Même si les violences verbales ou physiques sont, compte tenu du nombre de personnes
reçus à l’accueil, relativement rares, elles existent. Cependant, le « passage d’un territoire (la
salle d’attente) à un autre (le guichet) » conduirait souvent à une atténuation de cette violence.
Certaines tactiques peuvent réduire cette tension : l’attente (mais parfois elle peut la
renforcer), le recours à un cadre, un entretien plus individualisé…

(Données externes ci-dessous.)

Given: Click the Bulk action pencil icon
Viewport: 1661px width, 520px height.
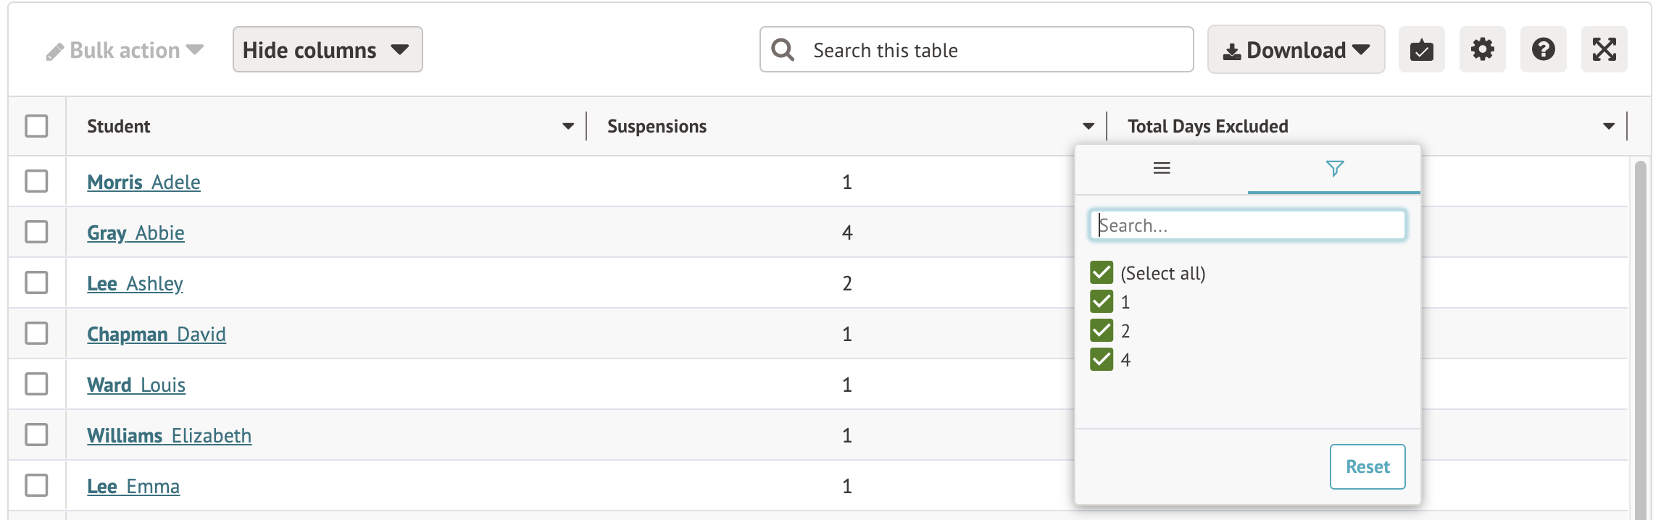Looking at the screenshot, I should point(55,51).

Ainsi, si le fossé se creuse entre l’usage officiel et l’usage réel des services publics
proposés dans les CAF, pourra-t-on tout autant s'interroger sur la situation d’autres services
publics (service d’urgence des hôpitaux, la Poste – voir Marie Cartier, Les facteurs et leurs
tournées, un service public au quotidien, …). Les instances de socialisations se déplacent et les
guichets des services publics ouverts à tous deviennent des lieux où l’on parle ; ce qui suppose
une redéfinition des rôles et des usages des nouveaux guichetiers voire des lieux où s’exercent
cet échange. Enfin, l'usage de certaines procédures administratives dématérialisées (bornes
informatiques, internet, ...) depuis la présente étude, tendant à « rationaliser » ce types de
services, pouvant alors amener à ce que les usagers les plus conformés (« les bons usagers »)
disparaissent peu à peu de ces guichets.